▶ Что требуется:
Пожалуйста, перепишите часть отрывка о зачетке и черчении, подставив «карандашом» вместо «тушью». Начните с места, где стоят слова «На первое такое», и остановитесь после слов «сделает ничего подобного.».

▶ Фрагмент источника:
################

Особое чувство испытывал каждый из нас, получив под расписку зачетку – продолговатую книжечку со своей фамилией, подписанную деканом факультета и скрепленную печатью. В книжечке были страницы: «первый курс», «второй курс», «третий курс», … «шестой курс». И на каждой странице десятки пустых строчек для проставления отметок о сдаче зачетов и экзаменов, с местом для фамилий преподавателей и их подписей. И глядя на эти десятки еще пустых строчек, каждый думал с удивлением: «Неужели я доживу когда-нибудь до дня, когда все они, включая и нижние, где напишут, что ты переведен на следующий курс, будут заполнены?» И каждому казалось, что если такое когда-нибудь случится, это будет счастливейший в жизни день: ты получишь звание инженера.
А пока главной и серьезнейшей трудностью для нас было черчение. Занятия по черчению, о сложностях которого мы слышали еще при поступлении, бывали у нас примерно два раза в неделю как последние часы занятий и обычно продолжались много-много часов.
На первое такое занятие я пришел почти с ужасом, потому что уже видел висевший на стенке образец под названием «Первый лист», который каждый из нас должен был сделать тушью на большом, размерами метр на полметра листе толстой бумаги, которая называлась ватманом. Первый лист был разделен на части, каждая из которых представлялась мне недоступной для выполнения простым смертным. Здесь были написанные прекрасным почерком буквы алфавита и цифры разной величины, чертежи болтов, гаек и различных деталей. Выполнено все так каллиграфически чисто, без помарок и с изяществом, что казалось, моя рука никогда не сделает ничего подобного.
Чертежные залы удивили нас. Это были огромные, очень светлые помещения, в которых рядами стояли большие столы. На них лежали специальные подставки, обеспечивающие легкий наклон чертежных досок в одну сторону для удобства черчения.

################

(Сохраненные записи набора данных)

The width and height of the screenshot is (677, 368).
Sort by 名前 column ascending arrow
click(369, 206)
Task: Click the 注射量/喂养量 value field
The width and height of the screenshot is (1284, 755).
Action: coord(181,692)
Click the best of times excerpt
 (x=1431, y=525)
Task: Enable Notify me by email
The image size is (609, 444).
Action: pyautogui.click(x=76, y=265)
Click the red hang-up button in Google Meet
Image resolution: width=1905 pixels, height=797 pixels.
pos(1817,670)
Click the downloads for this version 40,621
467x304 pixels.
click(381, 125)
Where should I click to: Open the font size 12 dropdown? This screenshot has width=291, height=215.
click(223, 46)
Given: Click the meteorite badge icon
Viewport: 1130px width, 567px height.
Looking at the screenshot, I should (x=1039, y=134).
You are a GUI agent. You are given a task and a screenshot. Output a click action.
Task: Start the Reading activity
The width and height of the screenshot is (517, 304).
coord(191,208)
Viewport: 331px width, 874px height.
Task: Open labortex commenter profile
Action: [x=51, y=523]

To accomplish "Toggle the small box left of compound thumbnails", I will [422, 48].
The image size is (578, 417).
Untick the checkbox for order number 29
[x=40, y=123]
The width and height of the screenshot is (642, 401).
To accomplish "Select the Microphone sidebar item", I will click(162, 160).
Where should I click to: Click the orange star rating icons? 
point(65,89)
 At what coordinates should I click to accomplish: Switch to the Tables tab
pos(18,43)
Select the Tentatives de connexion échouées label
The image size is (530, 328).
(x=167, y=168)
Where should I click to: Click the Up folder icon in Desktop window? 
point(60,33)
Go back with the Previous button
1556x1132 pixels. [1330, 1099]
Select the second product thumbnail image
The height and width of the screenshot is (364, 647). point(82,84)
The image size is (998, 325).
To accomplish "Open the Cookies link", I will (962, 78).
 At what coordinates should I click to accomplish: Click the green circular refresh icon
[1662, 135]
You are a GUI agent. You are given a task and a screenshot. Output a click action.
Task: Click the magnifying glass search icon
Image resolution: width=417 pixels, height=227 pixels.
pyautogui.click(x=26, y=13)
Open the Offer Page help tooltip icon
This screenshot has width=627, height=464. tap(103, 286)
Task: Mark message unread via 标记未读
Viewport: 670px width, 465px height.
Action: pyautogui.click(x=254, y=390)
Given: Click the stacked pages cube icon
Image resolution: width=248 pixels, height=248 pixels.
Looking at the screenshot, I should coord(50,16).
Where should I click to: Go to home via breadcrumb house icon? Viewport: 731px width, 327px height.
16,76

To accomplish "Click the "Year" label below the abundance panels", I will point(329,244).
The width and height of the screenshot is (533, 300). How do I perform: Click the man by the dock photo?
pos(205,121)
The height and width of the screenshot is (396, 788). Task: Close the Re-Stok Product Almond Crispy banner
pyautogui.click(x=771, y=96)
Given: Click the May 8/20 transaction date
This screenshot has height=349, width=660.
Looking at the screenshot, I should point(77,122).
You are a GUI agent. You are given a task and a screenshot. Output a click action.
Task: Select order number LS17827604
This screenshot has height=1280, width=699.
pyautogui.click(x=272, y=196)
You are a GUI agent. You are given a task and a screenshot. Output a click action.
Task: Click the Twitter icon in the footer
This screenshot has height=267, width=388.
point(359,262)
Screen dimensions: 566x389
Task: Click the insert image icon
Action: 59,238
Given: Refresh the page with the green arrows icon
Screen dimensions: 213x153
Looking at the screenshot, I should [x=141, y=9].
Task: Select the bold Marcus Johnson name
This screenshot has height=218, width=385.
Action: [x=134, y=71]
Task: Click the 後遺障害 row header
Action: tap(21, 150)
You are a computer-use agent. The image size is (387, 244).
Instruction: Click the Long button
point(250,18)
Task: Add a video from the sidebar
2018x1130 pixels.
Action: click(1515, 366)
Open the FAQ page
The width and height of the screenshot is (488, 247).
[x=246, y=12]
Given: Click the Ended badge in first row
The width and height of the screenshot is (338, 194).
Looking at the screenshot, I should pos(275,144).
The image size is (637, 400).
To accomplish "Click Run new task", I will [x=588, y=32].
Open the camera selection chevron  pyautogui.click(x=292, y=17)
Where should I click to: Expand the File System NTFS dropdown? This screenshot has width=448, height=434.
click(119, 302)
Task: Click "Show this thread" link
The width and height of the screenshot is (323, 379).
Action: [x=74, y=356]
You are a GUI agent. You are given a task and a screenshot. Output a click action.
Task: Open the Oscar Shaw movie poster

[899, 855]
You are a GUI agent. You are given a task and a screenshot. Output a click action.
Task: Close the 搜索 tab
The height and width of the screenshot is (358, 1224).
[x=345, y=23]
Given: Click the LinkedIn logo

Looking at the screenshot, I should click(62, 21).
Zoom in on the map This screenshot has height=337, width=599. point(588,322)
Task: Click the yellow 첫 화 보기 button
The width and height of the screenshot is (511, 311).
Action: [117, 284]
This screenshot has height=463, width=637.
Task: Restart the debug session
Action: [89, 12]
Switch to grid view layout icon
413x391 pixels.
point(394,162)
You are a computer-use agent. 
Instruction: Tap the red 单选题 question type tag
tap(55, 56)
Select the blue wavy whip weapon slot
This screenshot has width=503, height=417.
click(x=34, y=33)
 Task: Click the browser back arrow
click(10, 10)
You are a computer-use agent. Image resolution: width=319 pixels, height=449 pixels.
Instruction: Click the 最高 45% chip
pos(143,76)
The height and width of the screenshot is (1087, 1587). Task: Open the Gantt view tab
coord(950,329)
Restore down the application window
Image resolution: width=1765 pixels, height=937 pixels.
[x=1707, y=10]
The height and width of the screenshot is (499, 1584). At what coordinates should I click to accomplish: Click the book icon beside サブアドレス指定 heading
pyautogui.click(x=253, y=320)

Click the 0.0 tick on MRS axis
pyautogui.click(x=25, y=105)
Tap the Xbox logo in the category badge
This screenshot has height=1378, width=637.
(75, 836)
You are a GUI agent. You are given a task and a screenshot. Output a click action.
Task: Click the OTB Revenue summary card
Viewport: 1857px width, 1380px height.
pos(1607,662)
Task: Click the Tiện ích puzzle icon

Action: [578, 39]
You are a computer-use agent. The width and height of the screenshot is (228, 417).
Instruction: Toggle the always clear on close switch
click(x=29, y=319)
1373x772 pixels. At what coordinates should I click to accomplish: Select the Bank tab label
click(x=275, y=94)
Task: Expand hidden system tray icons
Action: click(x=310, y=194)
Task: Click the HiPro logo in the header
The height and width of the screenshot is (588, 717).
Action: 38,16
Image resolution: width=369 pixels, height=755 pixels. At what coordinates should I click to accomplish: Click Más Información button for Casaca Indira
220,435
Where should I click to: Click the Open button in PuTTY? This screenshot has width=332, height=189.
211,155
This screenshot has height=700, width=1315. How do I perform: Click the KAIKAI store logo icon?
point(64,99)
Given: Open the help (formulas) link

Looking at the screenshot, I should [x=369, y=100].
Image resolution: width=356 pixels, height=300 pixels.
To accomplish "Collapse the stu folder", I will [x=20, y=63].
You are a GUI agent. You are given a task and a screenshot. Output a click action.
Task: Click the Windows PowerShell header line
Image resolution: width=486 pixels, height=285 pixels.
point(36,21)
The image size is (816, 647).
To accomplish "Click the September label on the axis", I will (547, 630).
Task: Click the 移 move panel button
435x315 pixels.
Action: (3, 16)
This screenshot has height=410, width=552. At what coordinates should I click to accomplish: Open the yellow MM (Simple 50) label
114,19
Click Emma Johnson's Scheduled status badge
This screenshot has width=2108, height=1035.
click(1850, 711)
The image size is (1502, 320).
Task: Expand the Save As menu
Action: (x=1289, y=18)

################

▶ Результат выполнения:
На первое такое занятие я пришел почти с ужасом, потому что уже видел висевший на стенке образец под названием «Первый лист», который каждый из нас должен был сделать карандашом на большом, размерами метр на полметра листе толстой бумаги, которая называлась ватманом. Первый лист был разделен на части, каждая из которых представлялась мне недоступной для выполнения простым смертным. Здесь были написанные прекрасным почерком буквы алфавита и цифры разной величины, чертежи болтов, гаек и различных деталей. Выполнено все так каллиграфически чисто, без помарок и с изяществом, что казалось, моя рука никогда не сделает ничего подобного.